Iranian security forces cracked down on protests in Kurdish areas of the country yesterday and briefly detained the father of Mahsa Amini, a year after the young woman’s death in custody set off some of the worst political unrest in four decades.
State-affiliated media reported arrests of several ‘counter revolutionaries’ and ‘terrorists’ in different Iranian cities and said security forces had foiled plots to create disturbances around illegal demonstrations.
The death of Amini, a 22-year-old Kurdish woman arrested by the morality police last year for allegedly flouting mandatory dress codes, triggered months of some of the biggest protests against the Islamic Republic’s clerical rule ever seen and drew international condemnation.
As night fell yesterday, a heavy security force presence in Iran’s mostly Kurdish areas appeared to have deterred large-scale protest rallies but human rights groups reported sporadic confrontations in several areas of the country.
Videos posted on social media showed people gathered on a main avenue in the capital Tehran cheering a young protesting couple as drivers honked their car horns in support.
The official Irna news agency reported that fire engulfed the women’s ward at the Qarchak prison in Tehran province before being put out after convicts awaiting execution set fire to their clothes. It said there were no casualties.
The Kurdistan Human Rights Network, which said the incident was linked to the protests, said special forces entered the ward, beat up the women and fired pellet bullets.

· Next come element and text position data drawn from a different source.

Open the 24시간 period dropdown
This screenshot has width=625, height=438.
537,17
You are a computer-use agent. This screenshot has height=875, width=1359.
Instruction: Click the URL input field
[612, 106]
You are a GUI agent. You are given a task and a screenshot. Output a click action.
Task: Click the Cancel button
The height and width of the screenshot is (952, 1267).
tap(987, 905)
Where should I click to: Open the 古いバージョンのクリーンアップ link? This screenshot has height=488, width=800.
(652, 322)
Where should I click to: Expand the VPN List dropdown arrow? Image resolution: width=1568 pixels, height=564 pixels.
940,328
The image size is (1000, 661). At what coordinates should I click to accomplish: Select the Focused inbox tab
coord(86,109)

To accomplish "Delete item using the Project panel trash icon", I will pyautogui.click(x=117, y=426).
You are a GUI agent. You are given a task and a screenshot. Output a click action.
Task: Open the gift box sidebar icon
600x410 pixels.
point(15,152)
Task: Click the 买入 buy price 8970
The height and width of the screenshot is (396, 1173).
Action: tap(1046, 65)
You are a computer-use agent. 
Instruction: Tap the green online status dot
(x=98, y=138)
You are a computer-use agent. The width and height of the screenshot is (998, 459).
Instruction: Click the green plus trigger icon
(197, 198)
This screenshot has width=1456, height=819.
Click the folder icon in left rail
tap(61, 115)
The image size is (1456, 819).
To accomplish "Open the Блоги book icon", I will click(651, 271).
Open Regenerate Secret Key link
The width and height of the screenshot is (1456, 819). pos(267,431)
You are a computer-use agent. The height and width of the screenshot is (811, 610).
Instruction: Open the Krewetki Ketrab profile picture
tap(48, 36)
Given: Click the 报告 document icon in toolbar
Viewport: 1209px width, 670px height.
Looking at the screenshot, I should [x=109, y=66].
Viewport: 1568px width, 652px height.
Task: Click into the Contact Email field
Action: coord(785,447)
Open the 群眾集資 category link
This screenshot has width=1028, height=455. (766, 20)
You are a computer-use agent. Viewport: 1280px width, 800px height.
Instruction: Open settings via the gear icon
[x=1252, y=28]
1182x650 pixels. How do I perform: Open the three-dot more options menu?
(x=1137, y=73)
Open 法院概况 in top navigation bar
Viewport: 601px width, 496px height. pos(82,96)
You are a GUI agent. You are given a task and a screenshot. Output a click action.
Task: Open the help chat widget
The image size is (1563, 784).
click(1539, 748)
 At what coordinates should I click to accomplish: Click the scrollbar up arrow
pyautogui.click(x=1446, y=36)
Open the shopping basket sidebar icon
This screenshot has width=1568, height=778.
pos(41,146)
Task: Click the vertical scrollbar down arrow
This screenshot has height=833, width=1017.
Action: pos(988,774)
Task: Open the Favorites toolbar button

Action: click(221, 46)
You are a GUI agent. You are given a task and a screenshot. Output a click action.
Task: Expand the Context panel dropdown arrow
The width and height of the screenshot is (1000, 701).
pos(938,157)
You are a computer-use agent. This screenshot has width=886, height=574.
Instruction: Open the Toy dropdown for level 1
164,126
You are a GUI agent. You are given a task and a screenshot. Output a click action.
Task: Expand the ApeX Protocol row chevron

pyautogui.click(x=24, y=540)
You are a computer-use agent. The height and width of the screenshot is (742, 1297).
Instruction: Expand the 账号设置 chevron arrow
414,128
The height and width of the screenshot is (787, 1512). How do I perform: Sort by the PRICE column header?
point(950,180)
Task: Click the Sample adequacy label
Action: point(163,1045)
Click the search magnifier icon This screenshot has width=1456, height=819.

In a separate incident, human rights group Hengaw said security forces opened fire in the Kurdish city of Mahabad, wounding at least one person. It also said several people were wounded in the city of Kermanshah but there was no official confirmation of either incident.
In Amini’s home town of Saqez, in northwestern Iran, the semi-official Fars news agency reported that police using a pellet gun shot had seriously injured a man who ‘ignored a police warning’. It said the man was in an intensive care ward after undergoing an operation but provided no more detail.
Social media postings also carried footage of residents of cities including Tehran shouting out slogans against Supreme leader Ayatollah Ali Khamenei as well as protests in areas including Gohardasht, in the city of Karaj west of Tehran, and in Mashhad in the northeast.
In the demonstrations that followed Amini’s death more than 500 people, including 71 minors, were killed, hundreds injured and thousands arrested, rights groups said. Iran carried out seven executions linked to the unrest.
Mahsa’s father, Amjad Amini, was warned against marking the anniversary of his daughter’s death before being released, the Kurdistan Human Rights Network said and the family was not able to hold a planned vigil at her graveside.
Hundreds gathered in central London to mark the anniversary.
Chanting ‘Women! Life! Freedom!,’ the crowds held her portrait and rallied around the memory of the young woman.
Similar protests took place in Italy, Germany and France.
“But I think what’s really important about this protest is that Iranian men, for the first time in the history of Iran, they’re actually standing with women and they’re supporting the women and they’re showing respect for the women,” she said.
“That’s very original and it’s never happened in the history of Iran,” said Soheila Sokhanvari, an Iranian-British artist, moved to the U.K. to study a year before the 1979 revolution that brought Iran’s conservative Islamic leaders to power.